CAIM, IEM and Extended Chi2. However, when we removed the two unsupervised methods and the two slowest bottom-up methods from this comparison, we obtained a little different result. The mean rank of CACC, CAIM and IEM was 1.2, 2.3, and 2.5 respectively. The Friedman test and the Holm’s post-hoc tests in Figure 5.2(b) showed that among the tree top-down approaches, the accuracy of CACC was significantly better than that of CAIM and IEM.

As regards to the number of generated rules of C5.0, the CAIM reached the best performance and CACC was ranked secondly. The Friedman test and the Holm’s post-hoc tests in Figure 5.2(c) showed that C5.0 produced significantly more rules when it used the discretization schemes of ChiMerge, Equal Width and Equal Frequency. Figure 5.2(c) also showed that C5.0 generated statistically comparable numbers of rules when it used the discretization schemes of CACC, CAIM, IEM and Extended Chi2. When we only compared the three top-down approaches, the Holm’s post-hoc tests also showed that there were no significant differences among them as shown in Figure 5.2(d). Note that we have stated that a discretization scheme with fewer intervals does not mean that it will result to a simpler decision tree. On the contrary, it might even increase the produced rules. Our inference can be found in this experiment. For example, CACC generated more intervals than CAIM but resulted to fewer rules in the datasets thy, wav and hea.

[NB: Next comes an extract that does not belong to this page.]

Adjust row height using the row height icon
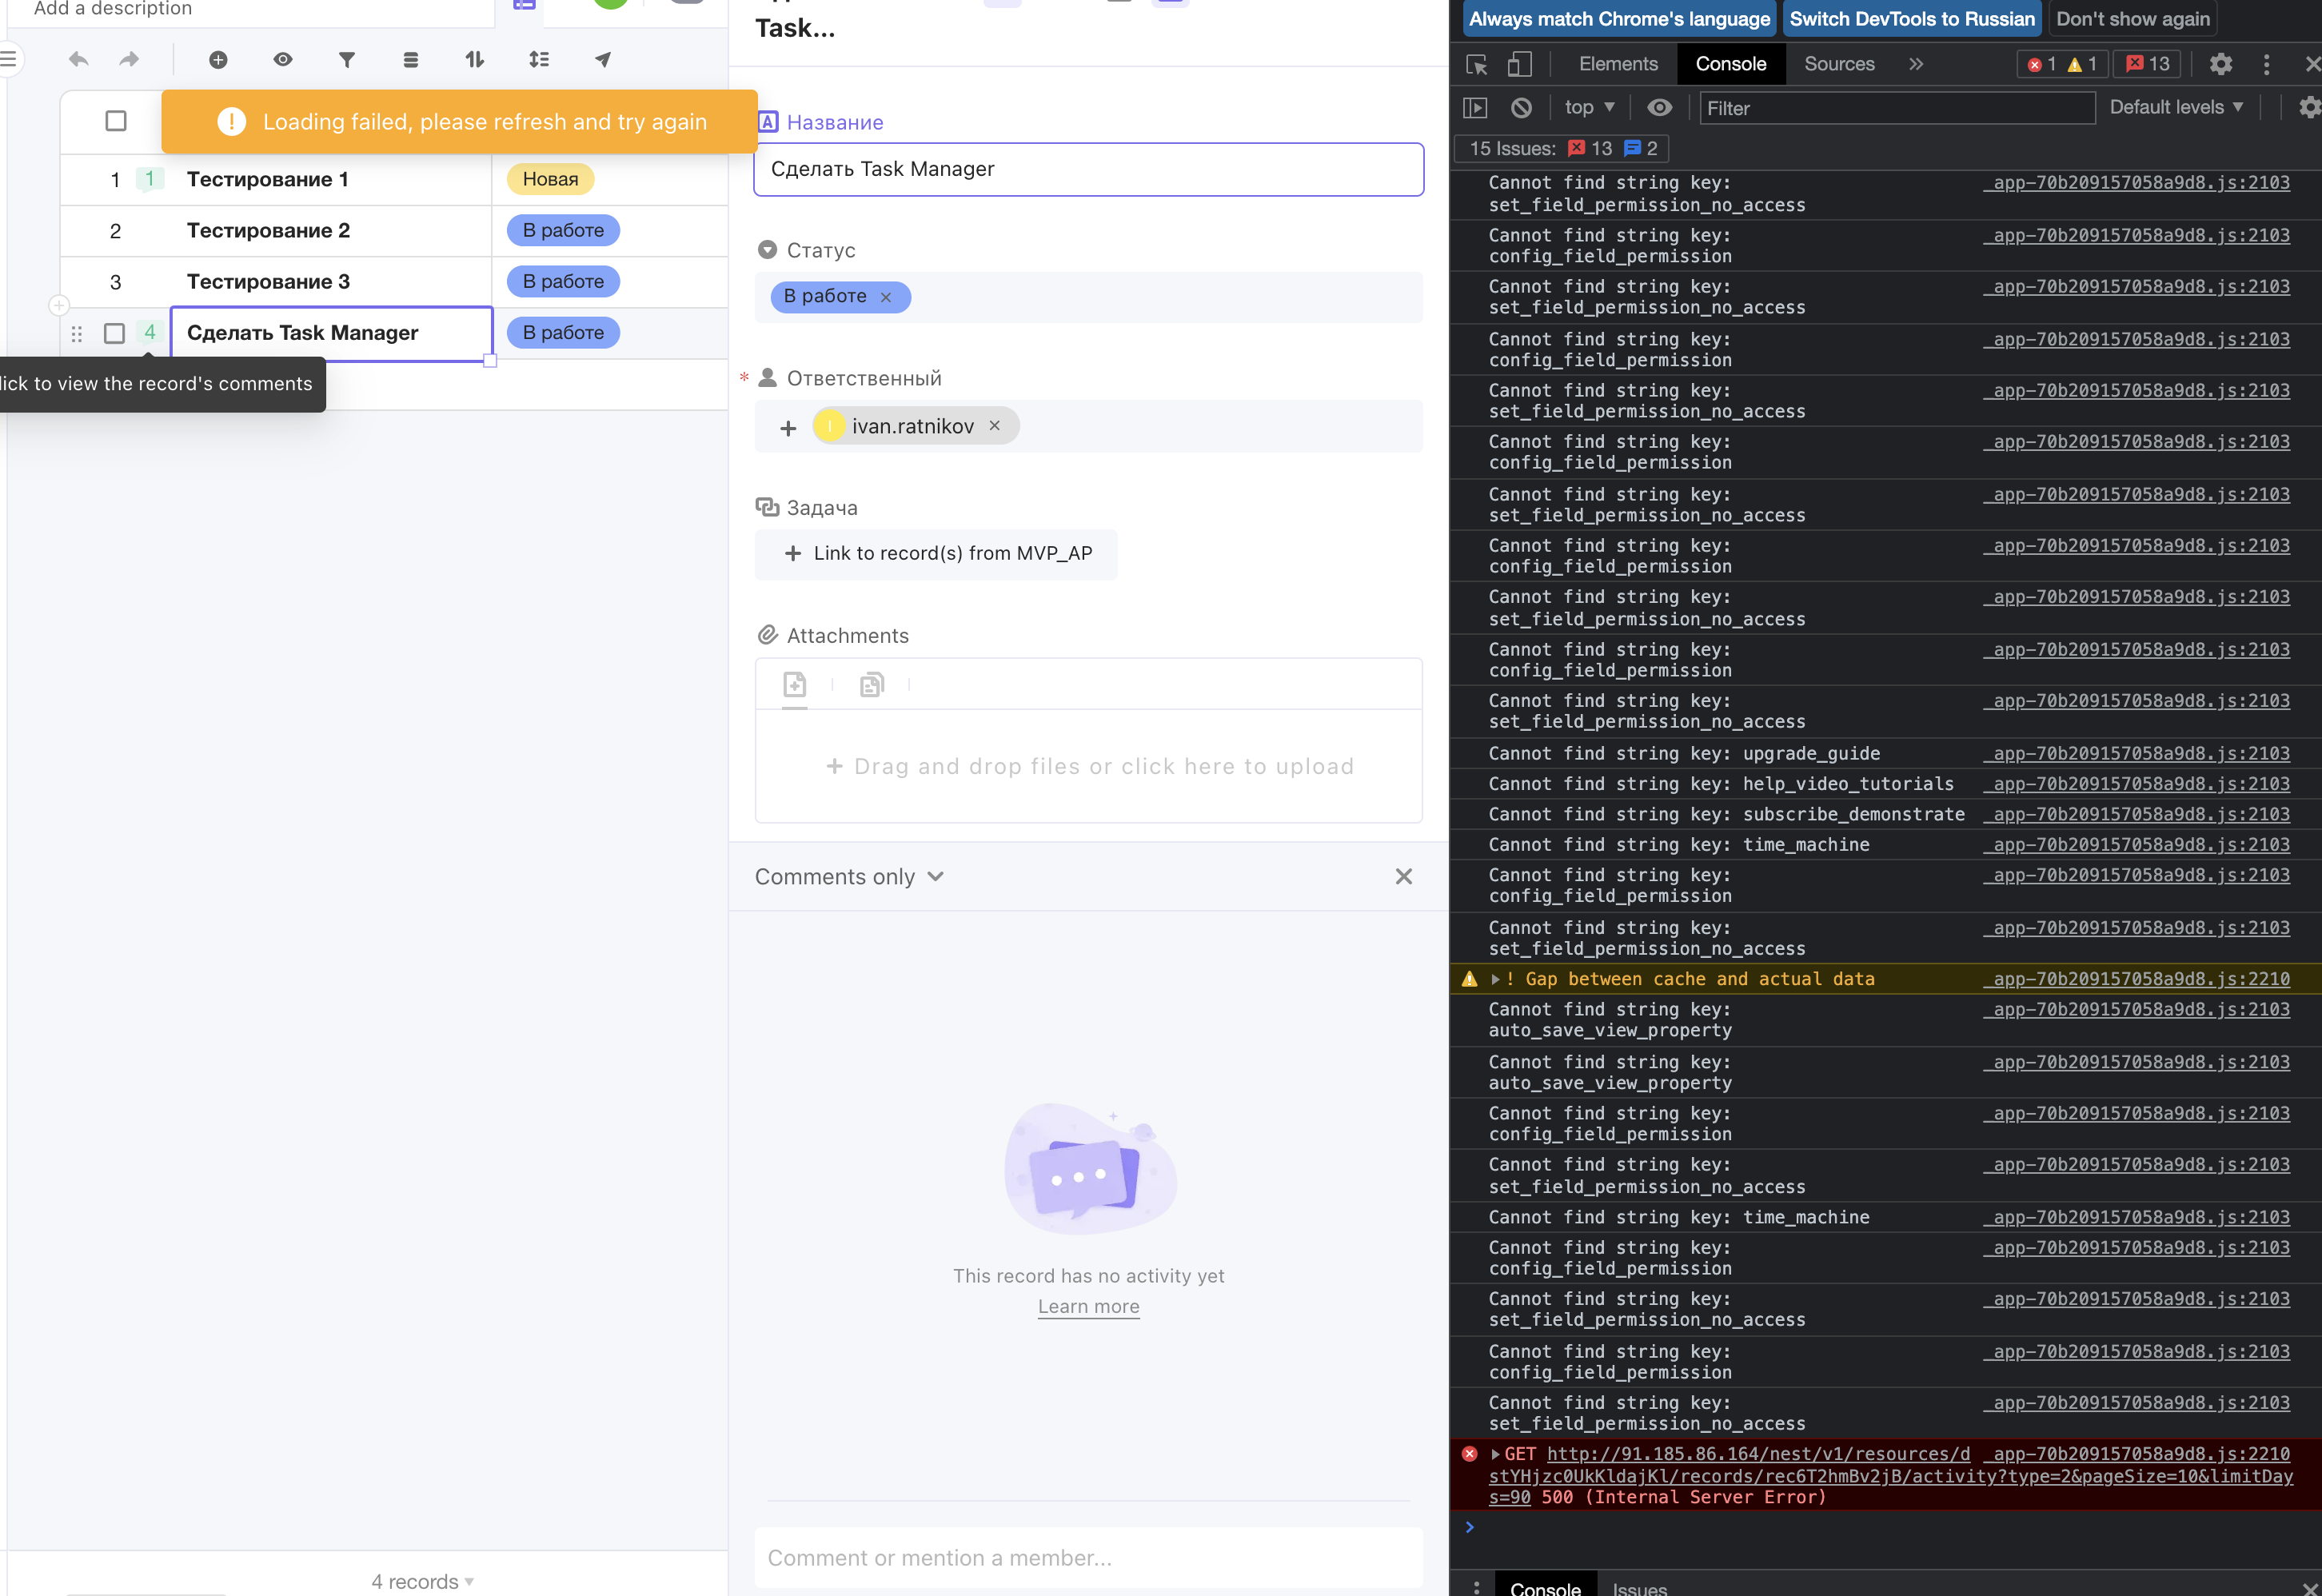The image size is (2322, 1596). (x=539, y=59)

Finally as illustrated in Figure 5.2(e), when C5.0 used the training data discretized by CACC, CAIM, IEM and Extended Chi2, the training times were statistically comparable.

C5.0 required significantly more training time when the training data were discretized by ChiMerge, Equal Width and Equal Frequency. When we only compared the three top-down approaches, the Holm’s post-hoc tests also showed that there were no significant differences among CACC, CAIM and IEM.

Figure 5.2 The comparison of C5.0 performance on CACC against C5.0 performance on the other discretization methods with the Holm’s post-hoc test (α = 0.05): (a) and (b) accuracy; (c) and (d) number of rules; (e) and (f) execution time.